On the way to a Super Bowl victory a year ago, Manning and the New York Giants established a team record for passing yards (4,734) by averaging 295.9 yards a game. The team’s passer rating (92.9), which was also Manning’s rating, was the third highest in club history.
This year, passing yards (256.0 yards per game) and passer rating (81.2) are down. But the biggest slide has occurred on third down.
Manning compiled a rating of 109.4 on third down last year. It was the second best of his career behind the 112.6 he earned in 2009.
Manning is nowhere near those numbers this season. Through 10 games, his rating of 61.7 (31st in NFL) is 47.7 points lower than a year ago.
Only the Saints’ Drew Brees (minus-41.4) and the Cowboys’ Tony Romo (minus-36.5) can come close to matching Manning’s skid.

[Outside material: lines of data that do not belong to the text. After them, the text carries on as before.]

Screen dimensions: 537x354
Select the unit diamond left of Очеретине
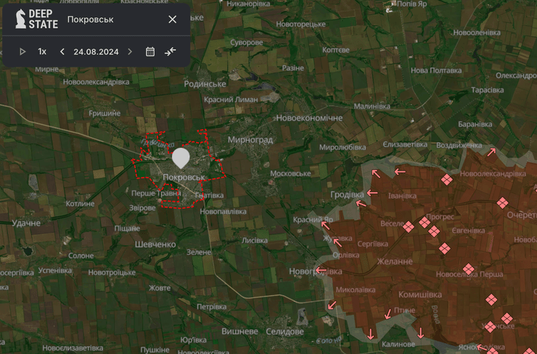[x=501, y=204]
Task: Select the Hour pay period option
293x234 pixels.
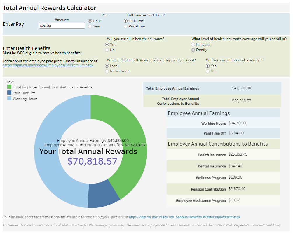Action: (90, 21)
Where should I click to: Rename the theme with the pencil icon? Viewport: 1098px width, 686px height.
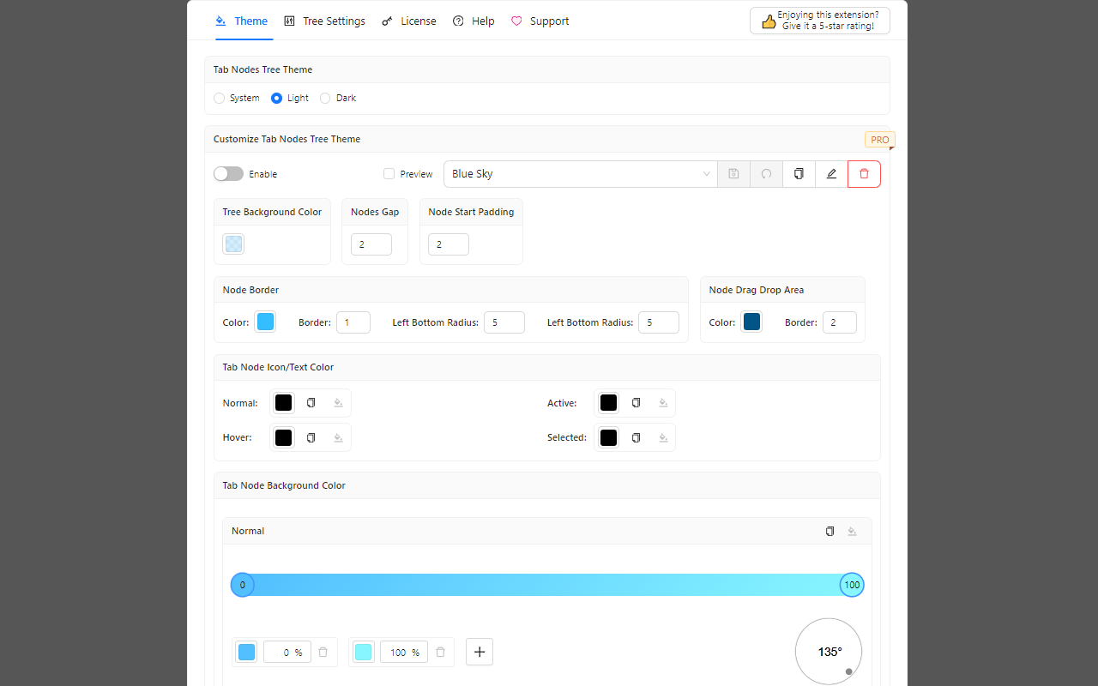[x=831, y=173]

And both of those quarterbacks have been trending upward recently whereas Manning has not.
Manning’s play of late calls to mind a younger Eli, one who entered the NFL as the San Diego Chargers’ first-round draft choice in 2004. In the first three seasons in which he had enough attempts to qualify, Manning ranked 23rd (71.5, 2005), 27th (64.9, 2006) and 17th (73.3, 2007) in third-down passing.
Those early-career numbers now look positively robust when compared to his output of the last three games. In a win over Dallas (29-24) and losses to Pittsburgh (24-20) and Cincinnati (31-13), Manning completed 12 of 29 third-down passes for 154 yards, no touchdowns and two interceptions for a rating of 32.8.
This nearly 50-point drop of Manning’s is the second time he has taken a big spill. After his career year on third down in 2009, he bottomed out with a rating of 54.5 (minus-58.1) in 2010.
That big drop, however, didn’t seem to bother New York as its record improved from 8-8 to 10-6. Similarly, the team’s 6-4 record this year is slightly better (percentage-wise) than the 9-7 of last season.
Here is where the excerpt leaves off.